Dr. Iustin Olariu
Oral rehabilitation of elderly patients
Improved living conditions, public health, and birth control have led to an unprecedented rise in the elderly population, making old age a major social issue. Gerontology (normal aging processes) and geriatrics (age-related diseases) have expanded, and gerodontology has emerged in dentistry. Today’s seniors retain more teeth but show physiological changes: sensory decline (vision, hearing, taste, smell, touch), reduced renal reserve, tissue dehydration, hypochlorhydria, and slower psychomotor speed. Orally: enamel becomes more brittle and worn; dentin shows secondary formation and sclerosis (reduced sensitivity and permeability); pulps are fibrotic with calcifications; mucosa is atrophic; salivary glands have function vulnerable to medications (xerostomia, higher root caries risk); gingiva is more friable; alveolar bone exhibits atrophy/osteoporosis; and masticatory muscles atrophy. Common conditions (cardiovascular, pulmonary, neurologic, rheumatologic, diabetes, endocrine) and polypharmacy affect dental planning (selective antibiotic prophylaxis, caution with anticoagulants/NSAIDs, drug interactions).

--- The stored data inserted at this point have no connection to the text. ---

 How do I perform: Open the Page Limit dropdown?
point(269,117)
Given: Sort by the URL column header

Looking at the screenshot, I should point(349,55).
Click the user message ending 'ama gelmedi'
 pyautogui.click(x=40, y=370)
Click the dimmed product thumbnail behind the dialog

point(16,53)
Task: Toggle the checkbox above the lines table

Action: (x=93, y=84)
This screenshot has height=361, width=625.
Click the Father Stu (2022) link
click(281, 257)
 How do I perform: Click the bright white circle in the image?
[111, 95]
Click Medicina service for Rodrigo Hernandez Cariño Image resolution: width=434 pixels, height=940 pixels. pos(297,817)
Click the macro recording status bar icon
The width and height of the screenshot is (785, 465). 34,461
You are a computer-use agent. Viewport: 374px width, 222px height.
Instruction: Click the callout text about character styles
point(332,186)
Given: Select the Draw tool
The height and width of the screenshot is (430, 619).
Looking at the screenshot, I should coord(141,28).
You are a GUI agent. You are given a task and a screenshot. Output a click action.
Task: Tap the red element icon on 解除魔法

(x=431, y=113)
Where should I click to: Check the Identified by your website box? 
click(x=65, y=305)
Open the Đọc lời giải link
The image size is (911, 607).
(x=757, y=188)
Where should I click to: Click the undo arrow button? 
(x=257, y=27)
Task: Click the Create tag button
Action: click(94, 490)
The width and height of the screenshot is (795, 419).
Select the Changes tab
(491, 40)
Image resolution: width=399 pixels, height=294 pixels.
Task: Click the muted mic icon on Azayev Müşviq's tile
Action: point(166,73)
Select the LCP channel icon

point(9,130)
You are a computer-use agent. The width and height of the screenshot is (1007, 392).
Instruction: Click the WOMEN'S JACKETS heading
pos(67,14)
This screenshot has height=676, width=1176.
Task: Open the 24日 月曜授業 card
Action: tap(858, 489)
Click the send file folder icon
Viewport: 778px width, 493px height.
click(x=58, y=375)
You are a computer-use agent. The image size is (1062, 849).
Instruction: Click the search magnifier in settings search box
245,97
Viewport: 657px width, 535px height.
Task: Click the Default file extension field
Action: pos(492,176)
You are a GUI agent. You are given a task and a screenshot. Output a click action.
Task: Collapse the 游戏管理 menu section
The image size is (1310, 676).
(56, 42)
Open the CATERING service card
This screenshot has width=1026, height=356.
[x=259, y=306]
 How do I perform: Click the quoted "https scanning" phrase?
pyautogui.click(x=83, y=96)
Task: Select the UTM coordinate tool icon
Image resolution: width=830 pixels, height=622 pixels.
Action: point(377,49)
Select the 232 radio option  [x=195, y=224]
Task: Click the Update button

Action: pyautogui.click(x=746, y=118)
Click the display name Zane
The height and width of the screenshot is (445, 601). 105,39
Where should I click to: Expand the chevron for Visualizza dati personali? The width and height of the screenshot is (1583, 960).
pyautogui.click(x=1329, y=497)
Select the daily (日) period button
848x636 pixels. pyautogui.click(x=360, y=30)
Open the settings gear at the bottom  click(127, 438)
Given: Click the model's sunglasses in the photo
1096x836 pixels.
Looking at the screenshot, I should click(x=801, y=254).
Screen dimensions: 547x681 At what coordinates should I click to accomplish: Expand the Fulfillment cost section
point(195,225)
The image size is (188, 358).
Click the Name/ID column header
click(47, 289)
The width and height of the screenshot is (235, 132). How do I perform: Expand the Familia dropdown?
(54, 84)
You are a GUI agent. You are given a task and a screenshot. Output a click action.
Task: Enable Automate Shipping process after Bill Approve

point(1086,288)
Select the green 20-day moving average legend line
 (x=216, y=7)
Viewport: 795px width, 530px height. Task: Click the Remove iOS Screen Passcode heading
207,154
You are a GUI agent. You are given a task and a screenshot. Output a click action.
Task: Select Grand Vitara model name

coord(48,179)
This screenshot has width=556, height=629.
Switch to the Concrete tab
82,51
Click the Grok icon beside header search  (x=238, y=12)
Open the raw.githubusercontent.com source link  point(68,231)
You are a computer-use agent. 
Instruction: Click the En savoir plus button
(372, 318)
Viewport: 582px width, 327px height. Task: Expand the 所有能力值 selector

Nutritionally, edentulism and xerostomia promote soft diets low in vitamins/minerals, increasing malnutrition risk. Oral care focuses on maintaining function without overtreatment, emphasizing prevention, hygiene, and fluoride; root caries are managed conservatively (plaque control, fluoride, chlorhexidine, cementoplasty; restoration when needed). Endodontics is feasible but canal access is harder; periodontal therapy favors non-surgical and supportive approaches. In prosthodontics, the aim is to preserve remaining teeth and deliver stable long-term rehabilitations, with tailored solutions (fixed bridges when possible, removable dentures with protective design, overdentures on roots/implants for stability). Regular recall (6–12 months) monitors hygiene, occlusion, prostheses, and caries–periodontal risks.